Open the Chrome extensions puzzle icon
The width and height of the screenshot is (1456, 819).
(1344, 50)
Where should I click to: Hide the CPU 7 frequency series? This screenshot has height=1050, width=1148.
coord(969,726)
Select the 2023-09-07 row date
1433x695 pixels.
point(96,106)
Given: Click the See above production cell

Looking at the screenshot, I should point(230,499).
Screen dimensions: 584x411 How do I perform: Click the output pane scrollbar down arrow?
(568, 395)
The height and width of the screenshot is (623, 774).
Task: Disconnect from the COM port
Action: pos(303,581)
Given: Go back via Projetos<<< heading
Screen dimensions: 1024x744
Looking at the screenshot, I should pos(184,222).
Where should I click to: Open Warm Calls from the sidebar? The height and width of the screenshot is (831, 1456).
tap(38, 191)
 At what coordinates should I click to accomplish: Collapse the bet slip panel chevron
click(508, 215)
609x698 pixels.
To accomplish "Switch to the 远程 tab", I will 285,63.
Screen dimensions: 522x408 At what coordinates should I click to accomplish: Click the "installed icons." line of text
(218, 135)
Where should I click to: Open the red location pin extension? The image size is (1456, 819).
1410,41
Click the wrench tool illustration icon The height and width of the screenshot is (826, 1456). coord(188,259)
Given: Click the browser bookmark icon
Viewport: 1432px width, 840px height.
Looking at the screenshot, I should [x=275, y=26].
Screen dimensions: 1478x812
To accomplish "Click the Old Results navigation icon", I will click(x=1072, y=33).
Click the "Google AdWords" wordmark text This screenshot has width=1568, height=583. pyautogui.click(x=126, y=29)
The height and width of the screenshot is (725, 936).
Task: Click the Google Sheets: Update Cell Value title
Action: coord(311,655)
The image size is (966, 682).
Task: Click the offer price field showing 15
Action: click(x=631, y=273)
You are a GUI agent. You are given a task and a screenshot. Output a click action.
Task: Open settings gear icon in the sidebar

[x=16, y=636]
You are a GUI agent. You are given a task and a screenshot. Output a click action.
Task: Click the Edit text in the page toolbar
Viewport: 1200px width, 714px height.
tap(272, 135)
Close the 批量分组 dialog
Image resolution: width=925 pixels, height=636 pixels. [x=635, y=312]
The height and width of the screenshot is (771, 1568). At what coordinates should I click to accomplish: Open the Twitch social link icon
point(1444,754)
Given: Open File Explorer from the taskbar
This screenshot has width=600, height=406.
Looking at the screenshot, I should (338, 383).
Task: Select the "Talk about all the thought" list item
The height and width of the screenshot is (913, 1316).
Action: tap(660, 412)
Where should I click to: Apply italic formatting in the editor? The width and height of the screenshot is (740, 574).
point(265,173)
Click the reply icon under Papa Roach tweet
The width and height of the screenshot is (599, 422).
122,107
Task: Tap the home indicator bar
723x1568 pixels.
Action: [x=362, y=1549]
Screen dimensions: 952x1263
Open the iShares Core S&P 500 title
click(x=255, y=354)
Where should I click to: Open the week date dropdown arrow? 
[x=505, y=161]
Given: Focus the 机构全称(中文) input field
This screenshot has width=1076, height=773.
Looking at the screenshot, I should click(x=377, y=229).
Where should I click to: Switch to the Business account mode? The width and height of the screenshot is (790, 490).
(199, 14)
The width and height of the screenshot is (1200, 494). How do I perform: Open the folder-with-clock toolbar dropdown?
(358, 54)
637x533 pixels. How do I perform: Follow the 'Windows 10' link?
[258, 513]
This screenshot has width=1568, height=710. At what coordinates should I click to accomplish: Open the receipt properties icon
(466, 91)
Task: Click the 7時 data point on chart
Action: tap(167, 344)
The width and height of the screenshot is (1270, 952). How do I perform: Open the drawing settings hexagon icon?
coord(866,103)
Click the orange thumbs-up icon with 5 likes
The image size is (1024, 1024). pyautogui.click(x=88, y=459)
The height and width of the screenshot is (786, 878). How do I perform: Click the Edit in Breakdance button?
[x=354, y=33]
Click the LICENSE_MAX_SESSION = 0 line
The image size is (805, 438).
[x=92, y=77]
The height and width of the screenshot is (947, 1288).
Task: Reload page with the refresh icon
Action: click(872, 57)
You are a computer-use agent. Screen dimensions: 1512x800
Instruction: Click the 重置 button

━━━━━━━━━━━━━━━━━━━━━━━━━━━━━━

**What is needed:** Please turn every line of the items above into a Markdown table with two columns, "No." for the row number and "Line" for the line itself. Leave out blank lines.

**Solution to the problem:**
| No. | Line |
|---|---|
| 1 | Open the Chrome extensions puzzle icon |
| 2 | The width and height of the screenshot is (1456, 819). |
| 3 | (1344, 50) |
| 4 | Where should I click to: Hide the CPU 7 frequency series? This screenshot has height=1050, width=1148. |
| 5 | coord(969,726) |
| 6 | Select the 2023-09-07 row date |
| 7 | 1433x695 pixels. |
| 8 | point(96,106) |
| 9 | Given: Click the See above production cell |
| 10 | Looking at the screenshot, I should point(230,499). |
| 11 | Screen dimensions: 584x411 How do I perform: Click the output pane scrollbar down arrow? |
| 12 | (568, 395) |
| 13 | The height and width of the screenshot is (623, 774). |
| 14 | Task: Disconnect from the COM port |
| 15 | Action: pos(303,581) |
| 16 | Given: Go back via Projetos<<< heading |
| 17 | Screen dimensions: 1024x744 |
| 18 | Looking at the screenshot, I should pos(184,222). |
| 19 | Where should I click to: Open Warm Calls from the sidebar? The height and width of the screenshot is (831, 1456). |
| 20 | tap(38, 191) |
| 21 |  At what coordinates should I click to accomplish: Collapse the bet slip panel chevron |
| 22 | click(508, 215) |
| 23 | 609x698 pixels. |
| 24 | To accomplish "Switch to the 远程 tab", I will 285,63. |
| 25 | Screen dimensions: 522x408 At what coordinates should I click to accomplish: Click the "installed icons." line of text |
| 26 | (218, 135) |
| 27 | Where should I click to: Open the red location pin extension? The image size is (1456, 819). |
| 28 | 1410,41 |
| 29 | Click the wrench tool illustration icon The height and width of the screenshot is (826, 1456). coord(188,259) |
| 30 | Given: Click the browser bookmark icon |
| 31 | Viewport: 1432px width, 840px height. |
| 32 | Looking at the screenshot, I should [x=275, y=26]. |
| 33 | Screen dimensions: 1478x812 |
| 34 | To accomplish "Click the Old Results navigation icon", I will click(x=1072, y=33). |
| 35 | Click the "Google AdWords" wordmark text This screenshot has width=1568, height=583. pyautogui.click(x=126, y=29) |
| 36 | The height and width of the screenshot is (725, 936). |
| 37 | Task: Click the Google Sheets: Update Cell Value title |
| 38 | Action: coord(311,655) |
| 39 | The image size is (966, 682). |
| 40 | Task: Click the offer price field showing 15 |
| 41 | Action: click(x=631, y=273) |
| 42 | You are a GUI agent. You are given a task and a screenshot. Output a click action. |
| 43 | Task: Open settings gear icon in the sidebar |
| 44 | [x=16, y=636] |
| 45 | You are a GUI agent. You are given a task and a screenshot. Output a click action. |
| 46 | Task: Click the Edit text in the page toolbar |
| 47 | Viewport: 1200px width, 714px height. |
| 48 | tap(272, 135) |
| 49 | Close the 批量分组 dialog |
| 50 | Image resolution: width=925 pixels, height=636 pixels. [x=635, y=312] |
| 51 | The height and width of the screenshot is (771, 1568). At what coordinates should I click to accomplish: Open the Twitch social link icon |
| 52 | point(1444,754) |
| 53 | Given: Open File Explorer from the taskbar |
| 54 | This screenshot has width=600, height=406. |
| 55 | Looking at the screenshot, I should (338, 383). |
| 56 | Task: Select the "Talk about all the thought" list item |
| 57 | The height and width of the screenshot is (913, 1316). |
| 58 | Action: tap(660, 412) |
| 59 | Where should I click to: Apply italic formatting in the editor? The width and height of the screenshot is (740, 574). |
| 60 | point(265,173) |
| 61 | Click the reply icon under Papa Roach tweet |
| 62 | The width and height of the screenshot is (599, 422). |
| 63 | 122,107 |
| 64 | Task: Tap the home indicator bar |
| 65 | 723x1568 pixels. |
| 66 | Action: [x=362, y=1549] |
| 67 | Screen dimensions: 952x1263 |
| 68 | Open the iShares Core S&P 500 title |
| 69 | click(x=255, y=354) |
| 70 | Where should I click to: Open the week date dropdown arrow?  |
| 71 | [x=505, y=161] |
| 72 | Given: Focus the 机构全称(中文) input field |
| 73 | This screenshot has width=1076, height=773. |
| 74 | Looking at the screenshot, I should click(x=377, y=229). |
| 75 | Where should I click to: Switch to the Business account mode? The width and height of the screenshot is (790, 490). |
| 76 | (199, 14) |
| 77 | The width and height of the screenshot is (1200, 494). How do I perform: Open the folder-with-clock toolbar dropdown? |
| 78 | (358, 54) |
| 79 | 637x533 pixels. How do I perform: Follow the 'Windows 10' link? |
| 80 | [258, 513] |
| 81 | This screenshot has width=1568, height=710. At what coordinates should I click to accomplish: Open the receipt properties icon |
| 82 | (466, 91) |
| 83 | Task: Click the 7時 data point on chart |
| 84 | Action: tap(167, 344) |
| 85 | The width and height of the screenshot is (1270, 952). How do I perform: Open the drawing settings hexagon icon? |
| 86 | coord(866,103) |
| 87 | Click the orange thumbs-up icon with 5 likes |
| 88 | The image size is (1024, 1024). pyautogui.click(x=88, y=459) |
| 89 | The height and width of the screenshot is (786, 878). How do I perform: Click the Edit in Breakdance button? |
| 90 | [x=354, y=33] |
| 91 | Click the LICENSE_MAX_SESSION = 0 line |
| 92 | The image size is (805, 438). |
| 93 | [x=92, y=77] |
| 94 | The height and width of the screenshot is (947, 1288). |
| 95 | Task: Reload page with the refresh icon |
| 96 | Action: click(872, 57) |
| 97 | You are a computer-use agent. Screen dimensions: 1512x800 |
| 98 | Instruction: Click the 重置 button |